Most Difficult Product Cost to Compute
Of the three product costs, manufacturing overhead (MO) is typically the most difficult to compute.
Understanding Overhead Cost Pools
An overhead cost pool is the overhead cost attributed to a distinct type of activity or related activities.
Calculating Activity-Based Overhead
Activity-based overhead is calculated as:
Estimated Overhead per Activity / Expected Use of Cost Driver per Activity
This involves assigning indirect costs to activity cost pools, then dividing each cost pool by a cost driver to obtain the rates used for allocation.
Fixed Costs Defined
Fixed costs are costs that remain the same in total, regardless of changes in the activity level.
Variable Costs Defined
Variable costs are costs that vary in total directly and proportionately with changes in the activity level. However, variable costs remain the same per unit at every level of activity.
Cost Behavior Analysis
Cost behavior analysis is the study of how specific costs respond to changes in the level of business activity.
The Relevant Range
The relevant range is the range over which the company expects to operate during a year.
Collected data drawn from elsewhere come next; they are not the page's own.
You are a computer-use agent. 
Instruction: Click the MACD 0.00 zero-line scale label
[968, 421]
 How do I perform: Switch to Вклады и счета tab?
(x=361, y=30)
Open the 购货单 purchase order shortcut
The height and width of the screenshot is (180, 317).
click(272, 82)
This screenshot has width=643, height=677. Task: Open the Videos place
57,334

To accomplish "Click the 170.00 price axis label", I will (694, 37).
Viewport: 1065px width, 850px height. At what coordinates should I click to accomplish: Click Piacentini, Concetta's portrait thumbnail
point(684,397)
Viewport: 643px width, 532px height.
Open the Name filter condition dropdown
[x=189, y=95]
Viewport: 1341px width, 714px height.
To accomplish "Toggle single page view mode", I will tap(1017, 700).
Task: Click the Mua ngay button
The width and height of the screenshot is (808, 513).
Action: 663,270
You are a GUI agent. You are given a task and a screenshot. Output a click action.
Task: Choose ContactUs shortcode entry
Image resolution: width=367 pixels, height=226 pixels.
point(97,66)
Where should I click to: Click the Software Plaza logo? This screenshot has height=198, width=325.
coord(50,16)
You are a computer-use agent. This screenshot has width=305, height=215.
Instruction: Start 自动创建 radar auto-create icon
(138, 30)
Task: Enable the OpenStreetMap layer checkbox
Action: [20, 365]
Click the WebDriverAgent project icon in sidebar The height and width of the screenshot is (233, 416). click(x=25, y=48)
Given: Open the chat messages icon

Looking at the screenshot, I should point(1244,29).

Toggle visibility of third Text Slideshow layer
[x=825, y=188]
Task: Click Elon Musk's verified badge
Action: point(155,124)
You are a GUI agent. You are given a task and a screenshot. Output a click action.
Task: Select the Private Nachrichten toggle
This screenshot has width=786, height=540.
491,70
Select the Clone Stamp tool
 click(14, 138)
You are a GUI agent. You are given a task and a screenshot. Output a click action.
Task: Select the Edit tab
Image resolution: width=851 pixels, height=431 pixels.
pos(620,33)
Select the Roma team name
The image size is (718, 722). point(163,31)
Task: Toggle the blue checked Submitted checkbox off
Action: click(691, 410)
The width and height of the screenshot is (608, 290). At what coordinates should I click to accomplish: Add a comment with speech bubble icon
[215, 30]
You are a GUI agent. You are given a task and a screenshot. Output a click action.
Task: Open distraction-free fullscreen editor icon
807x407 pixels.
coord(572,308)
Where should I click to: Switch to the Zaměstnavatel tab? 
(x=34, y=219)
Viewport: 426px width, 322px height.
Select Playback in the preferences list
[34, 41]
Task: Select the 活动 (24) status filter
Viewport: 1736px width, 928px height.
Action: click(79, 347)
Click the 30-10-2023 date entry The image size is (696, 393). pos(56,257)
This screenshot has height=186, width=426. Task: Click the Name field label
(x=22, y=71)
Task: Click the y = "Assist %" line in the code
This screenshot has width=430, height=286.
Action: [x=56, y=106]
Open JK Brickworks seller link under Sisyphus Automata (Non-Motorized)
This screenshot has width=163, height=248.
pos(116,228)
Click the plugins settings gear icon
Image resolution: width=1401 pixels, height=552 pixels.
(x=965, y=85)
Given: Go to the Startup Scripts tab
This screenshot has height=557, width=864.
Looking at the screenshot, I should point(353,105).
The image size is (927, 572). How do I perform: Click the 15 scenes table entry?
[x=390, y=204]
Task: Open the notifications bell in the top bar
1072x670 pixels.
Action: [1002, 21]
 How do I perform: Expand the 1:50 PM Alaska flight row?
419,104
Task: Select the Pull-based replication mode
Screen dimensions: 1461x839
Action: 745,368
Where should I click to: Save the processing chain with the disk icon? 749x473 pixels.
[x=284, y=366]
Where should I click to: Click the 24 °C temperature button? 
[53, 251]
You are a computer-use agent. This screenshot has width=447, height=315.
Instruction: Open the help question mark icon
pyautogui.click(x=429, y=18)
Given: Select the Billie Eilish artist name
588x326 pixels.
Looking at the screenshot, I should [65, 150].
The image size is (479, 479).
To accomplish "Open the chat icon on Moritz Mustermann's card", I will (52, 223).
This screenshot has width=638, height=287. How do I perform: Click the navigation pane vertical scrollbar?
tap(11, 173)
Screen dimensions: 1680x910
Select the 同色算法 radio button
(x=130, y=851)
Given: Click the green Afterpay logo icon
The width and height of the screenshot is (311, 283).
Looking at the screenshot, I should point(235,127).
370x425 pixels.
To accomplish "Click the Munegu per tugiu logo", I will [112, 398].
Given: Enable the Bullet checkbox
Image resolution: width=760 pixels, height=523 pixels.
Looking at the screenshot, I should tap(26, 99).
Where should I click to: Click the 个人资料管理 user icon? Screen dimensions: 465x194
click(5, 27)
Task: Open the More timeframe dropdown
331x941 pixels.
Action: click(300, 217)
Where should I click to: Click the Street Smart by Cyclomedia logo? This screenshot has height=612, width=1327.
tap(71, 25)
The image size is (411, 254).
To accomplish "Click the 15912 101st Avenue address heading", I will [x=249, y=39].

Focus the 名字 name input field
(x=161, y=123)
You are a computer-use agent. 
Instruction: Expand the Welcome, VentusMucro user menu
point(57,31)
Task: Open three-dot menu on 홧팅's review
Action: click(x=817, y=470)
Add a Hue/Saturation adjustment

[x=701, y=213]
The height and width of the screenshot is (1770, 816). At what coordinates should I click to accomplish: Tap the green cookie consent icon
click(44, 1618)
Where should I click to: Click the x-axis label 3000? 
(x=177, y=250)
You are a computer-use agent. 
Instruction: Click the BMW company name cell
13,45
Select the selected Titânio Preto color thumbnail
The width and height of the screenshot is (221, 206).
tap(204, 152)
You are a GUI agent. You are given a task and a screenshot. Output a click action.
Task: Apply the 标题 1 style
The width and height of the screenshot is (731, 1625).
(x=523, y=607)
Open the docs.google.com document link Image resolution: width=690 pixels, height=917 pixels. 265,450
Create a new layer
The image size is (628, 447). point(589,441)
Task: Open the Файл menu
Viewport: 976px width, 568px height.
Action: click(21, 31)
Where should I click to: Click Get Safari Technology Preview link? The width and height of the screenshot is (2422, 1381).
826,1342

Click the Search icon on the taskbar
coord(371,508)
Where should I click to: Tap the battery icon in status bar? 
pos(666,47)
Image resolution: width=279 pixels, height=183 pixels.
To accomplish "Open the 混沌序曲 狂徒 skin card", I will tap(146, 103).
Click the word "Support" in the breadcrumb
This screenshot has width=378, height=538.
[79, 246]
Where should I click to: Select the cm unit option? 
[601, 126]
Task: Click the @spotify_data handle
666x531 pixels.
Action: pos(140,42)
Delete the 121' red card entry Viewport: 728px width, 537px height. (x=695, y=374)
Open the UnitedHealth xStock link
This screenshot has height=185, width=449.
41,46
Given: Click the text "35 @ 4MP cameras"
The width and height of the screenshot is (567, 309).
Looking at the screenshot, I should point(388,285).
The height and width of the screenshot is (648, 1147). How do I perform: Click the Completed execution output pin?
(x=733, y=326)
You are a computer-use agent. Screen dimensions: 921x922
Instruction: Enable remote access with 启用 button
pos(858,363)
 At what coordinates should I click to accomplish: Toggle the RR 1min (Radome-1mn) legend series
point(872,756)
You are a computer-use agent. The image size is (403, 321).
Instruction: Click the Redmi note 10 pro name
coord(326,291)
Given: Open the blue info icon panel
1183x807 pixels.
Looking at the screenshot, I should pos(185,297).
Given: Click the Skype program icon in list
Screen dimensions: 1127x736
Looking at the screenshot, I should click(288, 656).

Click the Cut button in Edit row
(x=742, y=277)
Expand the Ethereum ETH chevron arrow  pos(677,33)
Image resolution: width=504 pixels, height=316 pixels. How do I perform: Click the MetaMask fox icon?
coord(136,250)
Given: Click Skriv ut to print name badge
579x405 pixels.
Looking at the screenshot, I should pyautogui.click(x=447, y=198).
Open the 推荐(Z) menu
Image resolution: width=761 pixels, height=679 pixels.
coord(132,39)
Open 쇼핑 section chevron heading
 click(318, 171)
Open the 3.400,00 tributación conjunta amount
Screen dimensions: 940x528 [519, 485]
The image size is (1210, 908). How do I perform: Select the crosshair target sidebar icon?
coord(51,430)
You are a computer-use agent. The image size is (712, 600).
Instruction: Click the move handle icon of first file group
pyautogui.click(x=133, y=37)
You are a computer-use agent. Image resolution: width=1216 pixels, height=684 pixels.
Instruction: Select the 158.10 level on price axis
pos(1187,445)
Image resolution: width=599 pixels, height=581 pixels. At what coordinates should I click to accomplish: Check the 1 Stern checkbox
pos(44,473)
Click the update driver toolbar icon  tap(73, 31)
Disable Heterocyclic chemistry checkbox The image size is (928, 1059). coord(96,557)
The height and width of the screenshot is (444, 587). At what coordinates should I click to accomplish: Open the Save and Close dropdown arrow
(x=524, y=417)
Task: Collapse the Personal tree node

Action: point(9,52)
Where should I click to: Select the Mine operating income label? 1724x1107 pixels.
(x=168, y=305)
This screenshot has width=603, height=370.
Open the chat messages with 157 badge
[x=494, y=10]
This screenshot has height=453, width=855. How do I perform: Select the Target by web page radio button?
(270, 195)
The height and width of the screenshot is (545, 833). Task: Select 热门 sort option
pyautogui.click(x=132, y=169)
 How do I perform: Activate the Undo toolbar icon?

Key Definitions for Managerial Decisions
Relevant Cost
A relevant cost refers to the only factors to be considered: those costs and revenues that differ across alternatives.
Opportunity Cost
An opportunity cost is the benefit that a company must give up from some other course of action.
Sunk Cost
A sunk cost refers to costs that have already been incurred and will not be changed or avoided by any present or future decisions.
Incremental Revenue and Cost
Incremental revenue refers to the additional revenues from an additional quantity. An incremental cost is the increase in total costs resulting from an increase in production or other activity.
Stages in Management Decision-Making
The stages in the management decision-making process are:
- Identify the problem and assign responsibility.
- Determine and evaluate possible courses of action.
- Make a decision.
- Review results of the decision.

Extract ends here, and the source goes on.